In my father’s house.
In my father’s house, a place reduced now to a single room in a nursing home perched on an escarpment somewhere in the southeast corner of Queensland on the Great Dividing Range, there is an inscription in my father’s handwriting in the front of his favourite Bible. This Bible sits on a shelf in a small library of books that surrounds his bed—amongst books on theology, paediatrics, creationism, and the like. The annotation reads:
I must always remember that the English Bible came to
us from a crucible of terror. Do not meddle with it.
My father. He lies dying. What do these words mean? Exactly?
That he would be gone the next day.
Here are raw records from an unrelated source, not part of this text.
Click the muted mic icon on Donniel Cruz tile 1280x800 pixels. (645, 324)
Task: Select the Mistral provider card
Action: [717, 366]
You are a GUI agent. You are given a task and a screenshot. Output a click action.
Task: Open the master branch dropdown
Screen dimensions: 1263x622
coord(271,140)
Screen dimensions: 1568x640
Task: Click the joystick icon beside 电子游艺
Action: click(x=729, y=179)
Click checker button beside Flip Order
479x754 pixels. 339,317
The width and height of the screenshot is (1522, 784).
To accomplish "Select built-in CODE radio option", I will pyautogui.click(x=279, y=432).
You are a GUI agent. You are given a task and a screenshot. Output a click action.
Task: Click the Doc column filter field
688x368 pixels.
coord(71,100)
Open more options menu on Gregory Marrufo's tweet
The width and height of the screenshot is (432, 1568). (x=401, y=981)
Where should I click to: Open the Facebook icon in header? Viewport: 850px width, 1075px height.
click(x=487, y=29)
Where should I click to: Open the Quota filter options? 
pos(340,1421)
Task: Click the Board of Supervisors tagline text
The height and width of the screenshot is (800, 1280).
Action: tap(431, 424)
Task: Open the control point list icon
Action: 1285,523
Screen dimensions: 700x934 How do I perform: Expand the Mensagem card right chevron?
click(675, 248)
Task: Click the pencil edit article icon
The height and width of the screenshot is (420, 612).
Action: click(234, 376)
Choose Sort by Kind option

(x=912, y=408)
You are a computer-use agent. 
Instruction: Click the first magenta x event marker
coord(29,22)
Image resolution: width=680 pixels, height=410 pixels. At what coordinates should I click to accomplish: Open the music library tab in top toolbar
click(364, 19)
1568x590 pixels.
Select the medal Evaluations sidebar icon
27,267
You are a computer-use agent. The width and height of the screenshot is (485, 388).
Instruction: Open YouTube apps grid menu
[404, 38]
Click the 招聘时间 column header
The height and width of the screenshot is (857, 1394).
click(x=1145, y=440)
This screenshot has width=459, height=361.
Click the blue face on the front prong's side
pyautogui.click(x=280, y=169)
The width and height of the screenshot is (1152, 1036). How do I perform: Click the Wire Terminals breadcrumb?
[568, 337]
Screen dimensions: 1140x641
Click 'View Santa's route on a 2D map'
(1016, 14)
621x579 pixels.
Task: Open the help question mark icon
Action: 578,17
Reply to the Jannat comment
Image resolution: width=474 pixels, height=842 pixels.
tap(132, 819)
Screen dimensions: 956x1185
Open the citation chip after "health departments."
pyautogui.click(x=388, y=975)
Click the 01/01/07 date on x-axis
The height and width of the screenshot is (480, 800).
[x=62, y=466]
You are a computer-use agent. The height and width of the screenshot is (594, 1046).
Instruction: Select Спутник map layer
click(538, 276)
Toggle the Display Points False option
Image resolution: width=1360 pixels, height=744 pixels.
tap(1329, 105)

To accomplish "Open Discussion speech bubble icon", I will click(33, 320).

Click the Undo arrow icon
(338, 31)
Really gone.
Will these notes on mourning bring him back? Stop the clock? This “kind of numbness,” Roland Barthes writes as notes on his maman’s death in “A Cruel Country,” “which is not a moment of forgetfulness. This terrifies me.”
2.
See: my mother’s paintings standing watch behind my father’s head. He would like that touch. The white ducks. The white fence.
3.
How beautiful are his hands too, familiar; I did like to hold them sometimes.
Remember those long elegant fingers.
And his head also, to kiss goodbye, put the tangles to rest, release some kind of joy.
Back to “Poetic Cartography, Love, and Loss: Piecing Together a Father”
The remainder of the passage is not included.